Speaker
Kate Keahey, Senior Fellow at Computation Institute University of Chicago
Abstract
Computer Science experimental testbeds allow investigators to explore a broad range of different state-of-the-art hardware options, assess scalability of their systems, and provide conditions that allow deep reconfigurability and isolation so that one user does not impact the experiments of another. An experimental testbed is also in a unique position to provide methods facilitating experiment analysis and crucially, improve repeatability and reproducibility of experiments both from the perspective of the original experimenter and those building on or extending their results.
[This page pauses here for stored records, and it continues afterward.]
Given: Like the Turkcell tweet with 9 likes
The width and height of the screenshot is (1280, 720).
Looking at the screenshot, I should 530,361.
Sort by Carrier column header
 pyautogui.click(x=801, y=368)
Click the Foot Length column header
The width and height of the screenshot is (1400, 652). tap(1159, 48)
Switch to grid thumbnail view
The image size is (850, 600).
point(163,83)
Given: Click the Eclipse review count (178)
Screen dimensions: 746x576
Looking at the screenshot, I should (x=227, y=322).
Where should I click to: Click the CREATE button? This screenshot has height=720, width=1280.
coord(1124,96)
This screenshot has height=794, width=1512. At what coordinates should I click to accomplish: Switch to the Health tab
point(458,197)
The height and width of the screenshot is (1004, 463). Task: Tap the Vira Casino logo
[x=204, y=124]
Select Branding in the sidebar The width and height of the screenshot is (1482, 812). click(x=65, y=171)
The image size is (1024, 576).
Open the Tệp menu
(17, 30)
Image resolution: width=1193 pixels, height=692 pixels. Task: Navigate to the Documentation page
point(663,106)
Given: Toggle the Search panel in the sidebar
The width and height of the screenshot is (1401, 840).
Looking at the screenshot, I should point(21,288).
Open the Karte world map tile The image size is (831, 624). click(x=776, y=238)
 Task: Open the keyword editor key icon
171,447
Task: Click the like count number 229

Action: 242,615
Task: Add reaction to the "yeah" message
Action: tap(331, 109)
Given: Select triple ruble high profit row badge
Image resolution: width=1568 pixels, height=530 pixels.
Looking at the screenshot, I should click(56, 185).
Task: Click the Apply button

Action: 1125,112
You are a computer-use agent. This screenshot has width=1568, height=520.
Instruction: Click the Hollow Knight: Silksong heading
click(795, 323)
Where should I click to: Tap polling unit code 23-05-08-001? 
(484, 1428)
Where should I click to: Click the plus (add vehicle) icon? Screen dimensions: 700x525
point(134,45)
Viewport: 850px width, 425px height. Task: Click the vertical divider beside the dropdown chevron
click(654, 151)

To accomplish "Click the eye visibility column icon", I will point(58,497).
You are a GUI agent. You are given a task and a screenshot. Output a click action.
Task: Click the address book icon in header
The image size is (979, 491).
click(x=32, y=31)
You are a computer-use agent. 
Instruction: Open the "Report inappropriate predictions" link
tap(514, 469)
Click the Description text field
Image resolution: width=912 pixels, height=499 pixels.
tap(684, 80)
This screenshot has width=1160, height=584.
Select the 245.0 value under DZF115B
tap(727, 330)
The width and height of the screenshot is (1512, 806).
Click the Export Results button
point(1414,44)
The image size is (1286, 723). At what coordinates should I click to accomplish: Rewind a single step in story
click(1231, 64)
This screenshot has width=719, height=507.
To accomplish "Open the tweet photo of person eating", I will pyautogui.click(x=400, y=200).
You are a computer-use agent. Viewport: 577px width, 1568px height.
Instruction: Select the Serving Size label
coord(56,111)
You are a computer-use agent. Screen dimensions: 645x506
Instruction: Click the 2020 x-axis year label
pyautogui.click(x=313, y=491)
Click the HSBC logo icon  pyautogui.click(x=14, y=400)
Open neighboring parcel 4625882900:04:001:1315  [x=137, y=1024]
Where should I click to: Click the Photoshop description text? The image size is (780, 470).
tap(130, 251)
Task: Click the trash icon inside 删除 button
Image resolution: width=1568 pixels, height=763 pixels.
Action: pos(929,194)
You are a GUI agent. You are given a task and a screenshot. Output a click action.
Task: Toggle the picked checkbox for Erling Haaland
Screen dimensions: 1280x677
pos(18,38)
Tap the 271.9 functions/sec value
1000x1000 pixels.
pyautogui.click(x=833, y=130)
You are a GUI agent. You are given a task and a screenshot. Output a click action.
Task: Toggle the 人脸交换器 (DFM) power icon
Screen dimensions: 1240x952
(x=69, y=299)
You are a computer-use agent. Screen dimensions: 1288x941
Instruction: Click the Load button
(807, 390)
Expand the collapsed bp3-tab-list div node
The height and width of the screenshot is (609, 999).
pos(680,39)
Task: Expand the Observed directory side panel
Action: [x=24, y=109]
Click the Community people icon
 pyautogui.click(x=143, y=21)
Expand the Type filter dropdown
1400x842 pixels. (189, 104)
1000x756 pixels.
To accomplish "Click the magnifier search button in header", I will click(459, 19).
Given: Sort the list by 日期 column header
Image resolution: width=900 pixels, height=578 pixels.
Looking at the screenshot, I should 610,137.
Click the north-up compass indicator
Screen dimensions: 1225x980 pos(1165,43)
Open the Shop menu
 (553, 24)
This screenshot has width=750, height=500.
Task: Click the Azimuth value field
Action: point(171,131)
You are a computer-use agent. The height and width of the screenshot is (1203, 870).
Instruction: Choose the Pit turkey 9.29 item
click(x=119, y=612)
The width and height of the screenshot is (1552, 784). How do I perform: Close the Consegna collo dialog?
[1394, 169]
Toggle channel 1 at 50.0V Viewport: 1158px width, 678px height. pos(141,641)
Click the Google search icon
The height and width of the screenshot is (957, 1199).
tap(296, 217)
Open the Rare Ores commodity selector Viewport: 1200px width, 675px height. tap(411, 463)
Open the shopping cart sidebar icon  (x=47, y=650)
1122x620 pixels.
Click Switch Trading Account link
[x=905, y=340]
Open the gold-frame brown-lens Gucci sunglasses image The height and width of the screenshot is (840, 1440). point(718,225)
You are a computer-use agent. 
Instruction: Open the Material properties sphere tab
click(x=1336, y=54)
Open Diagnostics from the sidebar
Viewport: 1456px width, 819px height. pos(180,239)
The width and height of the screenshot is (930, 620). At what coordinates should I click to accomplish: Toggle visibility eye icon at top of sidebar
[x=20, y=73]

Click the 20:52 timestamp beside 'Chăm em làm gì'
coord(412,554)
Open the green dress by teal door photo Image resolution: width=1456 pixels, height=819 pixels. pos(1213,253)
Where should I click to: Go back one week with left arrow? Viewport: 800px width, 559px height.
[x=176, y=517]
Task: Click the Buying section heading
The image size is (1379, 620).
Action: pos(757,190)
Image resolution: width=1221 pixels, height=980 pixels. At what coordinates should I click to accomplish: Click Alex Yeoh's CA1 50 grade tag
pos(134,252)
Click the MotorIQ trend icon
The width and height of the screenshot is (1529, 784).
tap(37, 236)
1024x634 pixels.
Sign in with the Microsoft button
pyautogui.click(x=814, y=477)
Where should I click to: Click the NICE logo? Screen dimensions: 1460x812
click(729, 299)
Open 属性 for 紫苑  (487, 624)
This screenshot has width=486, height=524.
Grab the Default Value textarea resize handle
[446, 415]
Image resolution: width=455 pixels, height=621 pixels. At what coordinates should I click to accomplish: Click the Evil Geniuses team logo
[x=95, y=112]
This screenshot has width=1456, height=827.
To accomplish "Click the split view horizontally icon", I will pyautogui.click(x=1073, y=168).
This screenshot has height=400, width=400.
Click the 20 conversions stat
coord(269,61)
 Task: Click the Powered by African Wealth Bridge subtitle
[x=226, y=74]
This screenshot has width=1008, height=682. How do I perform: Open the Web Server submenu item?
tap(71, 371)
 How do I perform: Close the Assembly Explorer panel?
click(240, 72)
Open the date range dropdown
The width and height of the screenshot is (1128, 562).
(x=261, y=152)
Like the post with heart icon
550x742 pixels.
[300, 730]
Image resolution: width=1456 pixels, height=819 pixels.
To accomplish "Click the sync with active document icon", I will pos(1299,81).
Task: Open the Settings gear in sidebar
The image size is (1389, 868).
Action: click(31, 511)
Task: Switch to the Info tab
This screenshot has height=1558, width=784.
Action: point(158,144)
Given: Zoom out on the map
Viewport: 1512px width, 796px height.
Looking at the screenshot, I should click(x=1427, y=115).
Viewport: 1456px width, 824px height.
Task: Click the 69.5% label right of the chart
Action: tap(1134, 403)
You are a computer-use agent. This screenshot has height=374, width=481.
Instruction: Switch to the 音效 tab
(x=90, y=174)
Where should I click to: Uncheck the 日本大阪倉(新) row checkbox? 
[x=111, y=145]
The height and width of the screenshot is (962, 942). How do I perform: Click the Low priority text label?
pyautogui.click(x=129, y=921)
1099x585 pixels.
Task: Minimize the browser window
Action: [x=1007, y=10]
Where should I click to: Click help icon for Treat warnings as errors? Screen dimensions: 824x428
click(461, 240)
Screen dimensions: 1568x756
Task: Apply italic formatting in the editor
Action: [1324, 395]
Providing these capabilities at least partially within a commodity framework improves the sustainability of systems experiments and thus makes them available to a broader range of experimenters.
Chameleon is a large-scale, deeply reconfigurable testbed built specifically to support the features described above. It currently consists of ~600 nodes (~15,000 cores), a total of 5PB of total disk space hosted at the University of Chicago and TACC, and leverages 100 Gbps connection between the sites. The hardware includes a large-scale homogenous partition to support large-scale experiments as well a diversity of configurations and architectures including Infiniband, GPUs, FPGAs, storage hierarchies with a mix of HDDs, SDDs, NVRAM, and high memory as well as non-x86 architectures such as ARMs and Atoms. To support systems experiments, Chameleon provides a configuration system giving users full control of the software stack including root privileges, kernel customization, and console access. To date, Chameleon has supported over 2,000 users working on over 300 projects.
This talk will describe the current systems as well as the extensions projected for the near future that will allow us to broaden the range of supported experiments. This will be accomplished by deploying new hardware with state-of-the-art architectures and new networking capabilities allowing experimenters to deploy their own switch controllers and experiment with Software Defined Networking (SDN). I will also describe new capabilities targeted at improving experiment monitoring and analysis as well as tying together testbed features to improve experiment repeatability. Finally, I will outline our plans for packaging the Chameleon infrastructure to allow others to reproduce our configuration.